##### Source text
Sonay’s mother raised her to believe that “sex is something men want and that good girls don’t give.”1 Although Sonay thinks that in the past her sexual assertiveness was repressed, she no longer has difficulty defining or initiating what she wants sexually. Yet, she cannot get rid of her mother’s views on virginity. A “technical” virgin, she has been in an exclusive relationship with a man for three and half years, but she hasn’t had sexual intercourse:
People would do it after such a long relationship, and they do. People around me are very comfortable in this regard. I am certainly not against it; I have many friends who are not virgins, and I never changed my mind about them because of it. I do think it is something to be experienced, but I cannot practice it myself. Directly, I think of my mother, as if staying virgin is my responsibility to her.
Charged with personal, societal, and legal significance, the hymen, a fold of flesh, has the power to rule the sexual selves of unmarried women in Turkey. The classification of women into two categories of “kadın” and “kız” on the basis of the status of their hymen is still pervasive in Turkish culture and clearly reflected in Turkish vernacular. When an unmarried woman is described or addressed, the word “kız” (girl, intact hymen) is used. The kız becomes a kadın (woman, nonvirgin) when she is married and her hymen is broken. Explicit in the notion of kız is not only sexual purity and innocence but also, particularly importantly, the desexualization of unmarried women and the normative expectation that the transition from girlhood/nonsexual to womanhood/sexual should occur within the institution of marriage. In short, a nonvirgin unmarried woman has no place in the societal classification.
It is important to emphasize here that it would be wrong to assume that virginity norms remained an unquestioned conundrum or were not violated—openly or clandestinely—by the earlier generations of women in Turkey. I examine the strategic responses the young, upwardly mobile women I studied have to the tensions and disjunctures they face when their quest for sexual autonomy and freedom conflicts with the expectations of significant others. In probing the significance of virginity as a charged site of control over women’s sexuality, I aim to illuminate the violation or preservation of virginity norms within the context of the multilayered societal transformations of the recent two decades, marked by the emergence of public discursivity—the proliferation of the production of “knowledge” and “talk”—about and on women’s sexuality and virginity. Indeed, in recent years, the term “bayan” (“Ms.” or “lady” in English) has gained currency as a form of address for women in both professional and social contexts in Turkey, a reflection of the increasing presence of professional young women in the public sphere and business circles. Although American feminists claimed “Ms.” in the early 1970s against the sexist terms “Miss” and “Mrs.,” which identify and divide women in relation to men and their marital status, the adoption of the title “bayan” in the Turkish context is quite different. In fact, there has been an ongoing feminist campaign against “bayan.” As Turkish feminists maintain, this polite term, devoid of any sexual connotation, is deployed to avoid using “woman” and is thus a form of societal refusal to recognize the existence of women who are sexual but unmarried.2
In considering the violation or preservation of virginity norms in the contemporary context, I draw upon the narratives of a particular group of young women who, more than any other group of women in Turkish society, are likely to denounce virginity norms and forsake virgin identities. They are the upwardly mobile young women3 whose investment in an elite education and a professional identity stands in stark contrast with virginity norms dictating chastity throughout schooling, including postgraduate education (thus considerably extending “girlhood”). The study of these young women thus sheds light on the degree, effect, and meanings of women’s challenges to the dominant norms of virginity and patriarchal constructions of women’s sexuality in Turkey. In forsaking virgin identities, women reveal the capacity to destabilize the resilient societal classification of two distinct categories based on hymen status.
##########
##### Extracted records
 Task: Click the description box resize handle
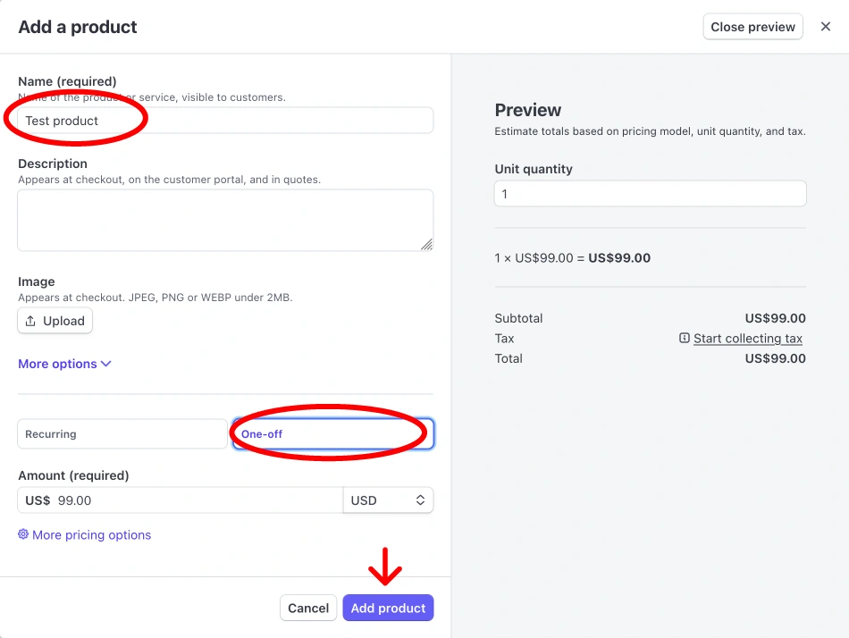click(x=426, y=244)
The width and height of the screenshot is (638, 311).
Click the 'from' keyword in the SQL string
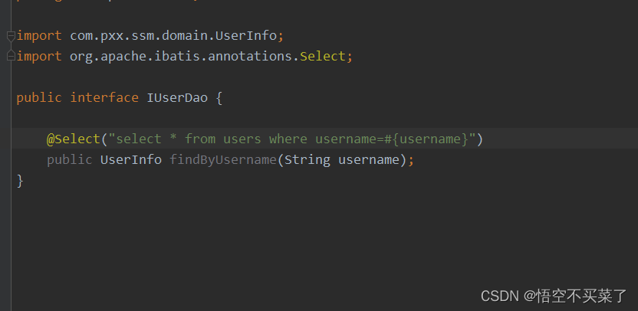[200, 139]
##########
To be done. In the text on virginity norms in Turkey, what Turkish word is used to describe or address an unmarried woman?

Result of this exercise. Kız